A verbatim reproduction of the lines below, from the line containing "Click WinRAR in the sidebar Programs List" through the line containing "Given: Select the P/E ratio legend label", both ends included, is the whole required output.
··· GIVEN DATA
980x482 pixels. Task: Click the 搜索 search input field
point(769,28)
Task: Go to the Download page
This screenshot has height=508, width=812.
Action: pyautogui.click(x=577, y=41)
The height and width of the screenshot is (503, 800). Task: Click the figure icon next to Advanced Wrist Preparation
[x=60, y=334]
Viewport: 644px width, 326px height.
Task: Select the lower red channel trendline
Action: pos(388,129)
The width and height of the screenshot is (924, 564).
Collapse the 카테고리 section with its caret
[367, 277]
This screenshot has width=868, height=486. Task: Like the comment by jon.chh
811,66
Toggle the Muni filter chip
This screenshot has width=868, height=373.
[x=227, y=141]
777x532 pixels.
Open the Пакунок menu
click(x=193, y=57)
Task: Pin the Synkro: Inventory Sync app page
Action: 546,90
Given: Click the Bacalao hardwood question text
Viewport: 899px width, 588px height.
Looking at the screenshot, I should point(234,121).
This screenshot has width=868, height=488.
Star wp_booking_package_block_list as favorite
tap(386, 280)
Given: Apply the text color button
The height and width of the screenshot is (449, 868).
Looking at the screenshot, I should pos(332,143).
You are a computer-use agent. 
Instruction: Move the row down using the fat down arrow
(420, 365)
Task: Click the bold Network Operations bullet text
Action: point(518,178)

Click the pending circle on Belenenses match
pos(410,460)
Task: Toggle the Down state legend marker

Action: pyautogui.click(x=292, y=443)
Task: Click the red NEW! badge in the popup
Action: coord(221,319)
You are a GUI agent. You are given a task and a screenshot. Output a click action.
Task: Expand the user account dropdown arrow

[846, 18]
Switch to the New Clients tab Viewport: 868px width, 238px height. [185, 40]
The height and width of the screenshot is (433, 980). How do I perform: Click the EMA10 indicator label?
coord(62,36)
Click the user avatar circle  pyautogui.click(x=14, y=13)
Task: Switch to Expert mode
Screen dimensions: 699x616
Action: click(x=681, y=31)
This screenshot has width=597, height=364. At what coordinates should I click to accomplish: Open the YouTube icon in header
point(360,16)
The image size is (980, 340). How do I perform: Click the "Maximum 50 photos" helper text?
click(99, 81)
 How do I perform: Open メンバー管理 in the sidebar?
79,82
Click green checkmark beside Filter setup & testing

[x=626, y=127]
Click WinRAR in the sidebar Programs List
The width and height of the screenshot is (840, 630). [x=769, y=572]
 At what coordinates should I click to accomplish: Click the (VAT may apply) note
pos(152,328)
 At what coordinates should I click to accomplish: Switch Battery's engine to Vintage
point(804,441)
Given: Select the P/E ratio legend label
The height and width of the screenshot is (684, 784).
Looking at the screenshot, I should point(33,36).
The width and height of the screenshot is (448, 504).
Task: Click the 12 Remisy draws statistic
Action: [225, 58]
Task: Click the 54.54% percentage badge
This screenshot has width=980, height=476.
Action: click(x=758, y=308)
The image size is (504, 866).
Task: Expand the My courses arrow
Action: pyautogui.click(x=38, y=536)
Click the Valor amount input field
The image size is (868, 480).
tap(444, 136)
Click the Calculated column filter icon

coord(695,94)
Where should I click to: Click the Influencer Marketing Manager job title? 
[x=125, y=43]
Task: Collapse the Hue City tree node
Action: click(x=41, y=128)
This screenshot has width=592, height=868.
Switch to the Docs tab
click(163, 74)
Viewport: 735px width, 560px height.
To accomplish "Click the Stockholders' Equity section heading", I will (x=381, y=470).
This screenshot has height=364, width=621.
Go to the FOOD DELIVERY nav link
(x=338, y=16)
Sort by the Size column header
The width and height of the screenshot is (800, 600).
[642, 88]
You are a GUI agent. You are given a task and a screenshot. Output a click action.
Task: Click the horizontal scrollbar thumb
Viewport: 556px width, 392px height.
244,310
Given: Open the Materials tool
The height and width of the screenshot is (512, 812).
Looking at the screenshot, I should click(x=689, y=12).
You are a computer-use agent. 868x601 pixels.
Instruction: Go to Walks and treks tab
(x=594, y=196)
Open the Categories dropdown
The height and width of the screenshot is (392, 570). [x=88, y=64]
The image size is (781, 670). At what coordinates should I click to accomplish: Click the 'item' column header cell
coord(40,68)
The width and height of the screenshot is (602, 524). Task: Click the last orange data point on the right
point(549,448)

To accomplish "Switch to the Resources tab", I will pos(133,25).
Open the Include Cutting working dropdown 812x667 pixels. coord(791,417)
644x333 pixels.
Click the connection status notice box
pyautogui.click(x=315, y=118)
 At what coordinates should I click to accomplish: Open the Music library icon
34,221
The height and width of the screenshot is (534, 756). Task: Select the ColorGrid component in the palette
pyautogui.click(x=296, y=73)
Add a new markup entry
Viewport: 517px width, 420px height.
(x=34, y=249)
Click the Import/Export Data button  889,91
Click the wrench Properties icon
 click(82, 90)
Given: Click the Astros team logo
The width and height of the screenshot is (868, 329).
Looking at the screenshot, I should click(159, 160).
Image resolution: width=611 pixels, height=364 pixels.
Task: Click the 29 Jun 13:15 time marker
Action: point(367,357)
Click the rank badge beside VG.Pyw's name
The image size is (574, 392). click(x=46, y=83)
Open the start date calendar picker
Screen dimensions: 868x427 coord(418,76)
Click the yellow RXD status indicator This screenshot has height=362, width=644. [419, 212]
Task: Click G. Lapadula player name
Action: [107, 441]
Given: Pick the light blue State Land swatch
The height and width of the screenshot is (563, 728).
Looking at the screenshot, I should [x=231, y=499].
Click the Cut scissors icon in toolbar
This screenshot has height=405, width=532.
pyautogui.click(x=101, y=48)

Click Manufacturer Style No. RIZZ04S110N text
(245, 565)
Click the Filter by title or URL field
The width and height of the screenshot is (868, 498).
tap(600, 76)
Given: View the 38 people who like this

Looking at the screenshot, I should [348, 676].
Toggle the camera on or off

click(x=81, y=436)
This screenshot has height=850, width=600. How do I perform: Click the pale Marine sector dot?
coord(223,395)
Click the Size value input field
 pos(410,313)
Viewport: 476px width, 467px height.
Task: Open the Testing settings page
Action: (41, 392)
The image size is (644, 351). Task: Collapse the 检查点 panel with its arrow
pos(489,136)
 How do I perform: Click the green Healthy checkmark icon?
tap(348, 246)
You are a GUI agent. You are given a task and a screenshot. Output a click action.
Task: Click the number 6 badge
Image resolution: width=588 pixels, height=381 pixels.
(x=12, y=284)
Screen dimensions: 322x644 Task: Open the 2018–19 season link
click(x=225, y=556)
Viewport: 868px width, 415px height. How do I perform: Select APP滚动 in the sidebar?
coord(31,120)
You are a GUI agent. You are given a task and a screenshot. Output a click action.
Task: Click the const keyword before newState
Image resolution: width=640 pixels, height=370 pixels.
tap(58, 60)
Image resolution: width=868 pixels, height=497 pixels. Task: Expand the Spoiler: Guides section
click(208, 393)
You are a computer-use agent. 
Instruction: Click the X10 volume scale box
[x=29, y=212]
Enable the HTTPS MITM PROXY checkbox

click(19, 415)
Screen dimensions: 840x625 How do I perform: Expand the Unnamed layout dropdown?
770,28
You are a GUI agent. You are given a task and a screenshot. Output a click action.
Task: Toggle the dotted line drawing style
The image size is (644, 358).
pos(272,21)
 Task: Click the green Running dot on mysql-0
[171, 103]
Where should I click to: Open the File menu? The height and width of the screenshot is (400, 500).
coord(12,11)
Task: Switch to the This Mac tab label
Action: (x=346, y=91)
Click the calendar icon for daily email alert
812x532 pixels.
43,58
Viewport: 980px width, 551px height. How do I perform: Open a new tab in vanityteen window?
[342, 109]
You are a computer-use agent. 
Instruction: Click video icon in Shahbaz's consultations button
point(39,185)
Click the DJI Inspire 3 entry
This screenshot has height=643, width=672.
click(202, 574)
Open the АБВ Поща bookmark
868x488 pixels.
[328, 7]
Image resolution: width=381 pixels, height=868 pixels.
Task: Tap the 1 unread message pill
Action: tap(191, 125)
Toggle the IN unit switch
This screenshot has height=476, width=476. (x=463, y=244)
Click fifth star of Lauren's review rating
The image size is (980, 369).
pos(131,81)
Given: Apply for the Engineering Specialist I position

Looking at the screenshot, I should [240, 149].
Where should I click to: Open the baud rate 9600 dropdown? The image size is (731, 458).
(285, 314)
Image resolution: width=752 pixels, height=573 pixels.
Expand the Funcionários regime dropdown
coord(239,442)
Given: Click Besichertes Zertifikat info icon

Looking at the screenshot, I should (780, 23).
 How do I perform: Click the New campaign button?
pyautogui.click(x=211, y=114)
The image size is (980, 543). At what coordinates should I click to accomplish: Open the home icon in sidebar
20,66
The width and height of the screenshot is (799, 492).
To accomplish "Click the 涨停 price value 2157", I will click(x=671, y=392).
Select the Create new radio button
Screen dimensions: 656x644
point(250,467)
······
▸ **RESPONSE**:
Click WinRAR in the sidebar Programs List
The width and height of the screenshot is (840, 630). [x=769, y=572]
 At what coordinates should I click to accomplish: Click the (VAT may apply) note
pos(152,328)
 At what coordinates should I click to accomplish: Switch Battery's engine to Vintage
point(804,441)
Given: Select the P/E ratio legend label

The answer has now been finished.